• [Set problem] Copy the data below word for word, keeping every line as it appears.
Begin Excerpted records
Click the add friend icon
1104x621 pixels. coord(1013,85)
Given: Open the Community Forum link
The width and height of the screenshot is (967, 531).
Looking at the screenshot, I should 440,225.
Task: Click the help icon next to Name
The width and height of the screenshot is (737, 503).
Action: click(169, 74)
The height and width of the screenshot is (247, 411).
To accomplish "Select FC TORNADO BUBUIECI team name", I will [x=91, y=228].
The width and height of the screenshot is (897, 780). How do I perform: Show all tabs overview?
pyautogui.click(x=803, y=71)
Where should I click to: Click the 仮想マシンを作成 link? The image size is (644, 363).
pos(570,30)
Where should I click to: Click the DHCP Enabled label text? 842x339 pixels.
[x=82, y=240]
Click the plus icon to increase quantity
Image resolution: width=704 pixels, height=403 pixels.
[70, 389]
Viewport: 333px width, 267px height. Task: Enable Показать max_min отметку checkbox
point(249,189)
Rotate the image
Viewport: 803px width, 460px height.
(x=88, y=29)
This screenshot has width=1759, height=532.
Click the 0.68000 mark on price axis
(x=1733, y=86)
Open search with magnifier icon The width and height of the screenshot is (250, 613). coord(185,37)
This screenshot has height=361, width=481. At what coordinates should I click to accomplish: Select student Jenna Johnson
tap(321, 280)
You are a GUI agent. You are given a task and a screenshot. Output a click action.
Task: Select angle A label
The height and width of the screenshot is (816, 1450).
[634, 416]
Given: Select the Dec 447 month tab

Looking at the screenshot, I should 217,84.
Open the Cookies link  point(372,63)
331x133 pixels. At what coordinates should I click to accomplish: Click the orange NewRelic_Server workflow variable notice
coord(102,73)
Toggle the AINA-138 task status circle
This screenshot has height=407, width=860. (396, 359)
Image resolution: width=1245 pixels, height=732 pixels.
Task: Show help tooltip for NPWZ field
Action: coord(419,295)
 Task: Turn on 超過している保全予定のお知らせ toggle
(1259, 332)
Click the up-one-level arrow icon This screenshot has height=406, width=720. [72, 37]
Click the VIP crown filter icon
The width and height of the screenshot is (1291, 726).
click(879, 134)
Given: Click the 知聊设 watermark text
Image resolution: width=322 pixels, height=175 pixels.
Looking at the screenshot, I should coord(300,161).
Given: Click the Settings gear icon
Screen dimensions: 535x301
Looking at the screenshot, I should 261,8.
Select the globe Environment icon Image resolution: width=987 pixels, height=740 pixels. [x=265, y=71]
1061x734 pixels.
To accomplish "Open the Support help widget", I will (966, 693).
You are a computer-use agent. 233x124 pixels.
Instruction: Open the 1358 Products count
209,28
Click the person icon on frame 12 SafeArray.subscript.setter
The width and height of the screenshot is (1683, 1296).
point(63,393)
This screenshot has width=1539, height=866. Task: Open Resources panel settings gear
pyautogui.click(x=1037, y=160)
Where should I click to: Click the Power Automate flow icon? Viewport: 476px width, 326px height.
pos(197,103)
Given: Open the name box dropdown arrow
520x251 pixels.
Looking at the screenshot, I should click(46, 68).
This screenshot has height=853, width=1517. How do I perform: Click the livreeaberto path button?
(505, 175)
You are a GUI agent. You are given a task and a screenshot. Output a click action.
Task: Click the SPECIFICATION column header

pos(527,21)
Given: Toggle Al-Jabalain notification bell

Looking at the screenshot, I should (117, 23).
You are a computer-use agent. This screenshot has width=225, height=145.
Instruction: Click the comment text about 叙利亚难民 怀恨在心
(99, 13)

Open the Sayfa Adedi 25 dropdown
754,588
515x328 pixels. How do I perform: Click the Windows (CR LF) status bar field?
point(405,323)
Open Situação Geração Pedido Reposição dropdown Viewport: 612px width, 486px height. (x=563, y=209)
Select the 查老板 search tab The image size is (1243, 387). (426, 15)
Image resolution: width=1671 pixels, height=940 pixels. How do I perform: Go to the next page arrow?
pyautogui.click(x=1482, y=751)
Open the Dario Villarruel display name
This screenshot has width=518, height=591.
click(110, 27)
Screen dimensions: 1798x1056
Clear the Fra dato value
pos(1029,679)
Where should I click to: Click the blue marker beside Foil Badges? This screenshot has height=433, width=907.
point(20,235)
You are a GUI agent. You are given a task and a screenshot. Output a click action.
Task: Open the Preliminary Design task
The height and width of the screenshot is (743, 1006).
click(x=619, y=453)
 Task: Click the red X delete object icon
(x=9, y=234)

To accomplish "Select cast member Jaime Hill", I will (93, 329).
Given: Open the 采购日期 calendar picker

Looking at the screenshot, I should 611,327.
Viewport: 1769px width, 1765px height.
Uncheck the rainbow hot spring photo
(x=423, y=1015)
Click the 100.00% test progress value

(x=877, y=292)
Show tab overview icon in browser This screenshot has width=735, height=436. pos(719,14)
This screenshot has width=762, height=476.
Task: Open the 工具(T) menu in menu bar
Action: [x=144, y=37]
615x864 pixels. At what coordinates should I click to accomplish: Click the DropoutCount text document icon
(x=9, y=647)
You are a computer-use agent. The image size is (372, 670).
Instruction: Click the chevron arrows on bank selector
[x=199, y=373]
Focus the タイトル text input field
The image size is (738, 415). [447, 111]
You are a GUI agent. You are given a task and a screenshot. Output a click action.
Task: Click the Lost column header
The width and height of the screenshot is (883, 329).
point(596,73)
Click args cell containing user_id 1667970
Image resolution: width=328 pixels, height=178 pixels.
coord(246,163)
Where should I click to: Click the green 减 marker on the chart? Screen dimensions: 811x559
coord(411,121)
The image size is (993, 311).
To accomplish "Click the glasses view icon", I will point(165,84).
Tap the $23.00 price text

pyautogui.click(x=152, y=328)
End Excerpted records
• [The solution]
Click the add friend icon
1104x621 pixels. coord(1013,85)
Given: Open the Community Forum link
The width and height of the screenshot is (967, 531).
Looking at the screenshot, I should 440,225.
Task: Click the help icon next to Name
The width and height of the screenshot is (737, 503).
Action: click(169, 74)
The height and width of the screenshot is (247, 411).
To accomplish "Select FC TORNADO BUBUIECI team name", I will [x=91, y=228].
The width and height of the screenshot is (897, 780). How do I perform: Show all tabs overview?
pyautogui.click(x=803, y=71)
Where should I click to: Click the 仮想マシンを作成 link? The image size is (644, 363).
pos(570,30)
Where should I click to: Click the DHCP Enabled label text? 842x339 pixels.
[x=82, y=240]
Click the plus icon to increase quantity
Image resolution: width=704 pixels, height=403 pixels.
[70, 389]
Viewport: 333px width, 267px height. Task: Enable Показать max_min отметку checkbox
point(249,189)
Rotate the image
Viewport: 803px width, 460px height.
(x=88, y=29)
This screenshot has width=1759, height=532.
Click the 0.68000 mark on price axis
(x=1733, y=86)
Open search with magnifier icon The width and height of the screenshot is (250, 613). coord(185,37)
This screenshot has height=361, width=481. At what coordinates should I click to accomplish: Select student Jenna Johnson
tap(321, 280)
You are a GUI agent. You are given a task and a screenshot. Output a click action.
Task: Select angle A label
The height and width of the screenshot is (816, 1450).
[634, 416]
Given: Select the Dec 447 month tab

Looking at the screenshot, I should 217,84.
Open the Cookies link  point(372,63)
331x133 pixels. At what coordinates should I click to accomplish: Click the orange NewRelic_Server workflow variable notice
coord(102,73)
Toggle the AINA-138 task status circle
This screenshot has height=407, width=860. (396, 359)
Image resolution: width=1245 pixels, height=732 pixels.
Task: Show help tooltip for NPWZ field
Action: coord(419,295)
 Task: Turn on 超過している保全予定のお知らせ toggle
(1259, 332)
Click the up-one-level arrow icon This screenshot has height=406, width=720. [72, 37]
Click the VIP crown filter icon
The width and height of the screenshot is (1291, 726).
click(879, 134)
Given: Click the 知聊设 watermark text
Image resolution: width=322 pixels, height=175 pixels.
Looking at the screenshot, I should coord(300,161).
Given: Click the Settings gear icon
Screen dimensions: 535x301
Looking at the screenshot, I should 261,8.
Select the globe Environment icon Image resolution: width=987 pixels, height=740 pixels. [x=265, y=71]
1061x734 pixels.
To accomplish "Open the Support help widget", I will (966, 693).
You are a computer-use agent. 233x124 pixels.
Instruction: Open the 1358 Products count
209,28
Click the person icon on frame 12 SafeArray.subscript.setter
The width and height of the screenshot is (1683, 1296).
point(63,393)
This screenshot has width=1539, height=866. Task: Open Resources panel settings gear
pyautogui.click(x=1037, y=160)
Where should I click to: Click the Power Automate flow icon? Viewport: 476px width, 326px height.
pos(197,103)
Given: Open the name box dropdown arrow
520x251 pixels.
Looking at the screenshot, I should click(46, 68).
This screenshot has height=853, width=1517. How do I perform: Click the livreeaberto path button?
(505, 175)
You are a GUI agent. You are given a task and a screenshot. Output a click action.
Task: Click the SPECIFICATION column header

pos(527,21)
Given: Toggle Al-Jabalain notification bell

Looking at the screenshot, I should (117, 23).
You are a computer-use agent. This screenshot has width=225, height=145.
Instruction: Click the comment text about 叙利亚难民 怀恨在心
(99, 13)

Open the Sayfa Adedi 25 dropdown
754,588
515x328 pixels. How do I perform: Click the Windows (CR LF) status bar field?
point(405,323)
Open Situação Geração Pedido Reposição dropdown Viewport: 612px width, 486px height. (x=563, y=209)
Select the 查老板 search tab The image size is (1243, 387). (426, 15)
Image resolution: width=1671 pixels, height=940 pixels. How do I perform: Go to the next page arrow?
pyautogui.click(x=1482, y=751)
Open the Dario Villarruel display name
This screenshot has width=518, height=591.
click(110, 27)
Screen dimensions: 1798x1056
Clear the Fra dato value
pos(1029,679)
Where should I click to: Click the blue marker beside Foil Badges? This screenshot has height=433, width=907.
point(20,235)
You are a GUI agent. You are given a task and a screenshot. Output a click action.
Task: Open the Preliminary Design task
The height and width of the screenshot is (743, 1006).
click(x=619, y=453)
 Task: Click the red X delete object icon
(x=9, y=234)

To accomplish "Select cast member Jaime Hill", I will (93, 329).
Given: Open the 采购日期 calendar picker

Looking at the screenshot, I should 611,327.
Viewport: 1769px width, 1765px height.
Uncheck the rainbow hot spring photo
(x=423, y=1015)
Click the 100.00% test progress value

(x=877, y=292)
Show tab overview icon in browser This screenshot has width=735, height=436. pos(719,14)
This screenshot has width=762, height=476.
Task: Open the 工具(T) menu in menu bar
Action: [x=144, y=37]
615x864 pixels. At what coordinates should I click to accomplish: Click the DropoutCount text document icon
(x=9, y=647)
You are a computer-use agent. The image size is (372, 670).
Instruction: Click the chevron arrows on bank selector
[x=199, y=373]
Focus the タイトル text input field
The image size is (738, 415). [447, 111]
You are a GUI agent. You are given a task and a screenshot. Output a click action.
Task: Click the Lost column header
The width and height of the screenshot is (883, 329).
point(596,73)
Click args cell containing user_id 1667970
Image resolution: width=328 pixels, height=178 pixels.
coord(246,163)
Where should I click to: Click the green 减 marker on the chart? Screen dimensions: 811x559
coord(411,121)
The image size is (993, 311).
To accomplish "Click the glasses view icon", I will point(165,84).
Tap the $23.00 price text

pyautogui.click(x=152, y=328)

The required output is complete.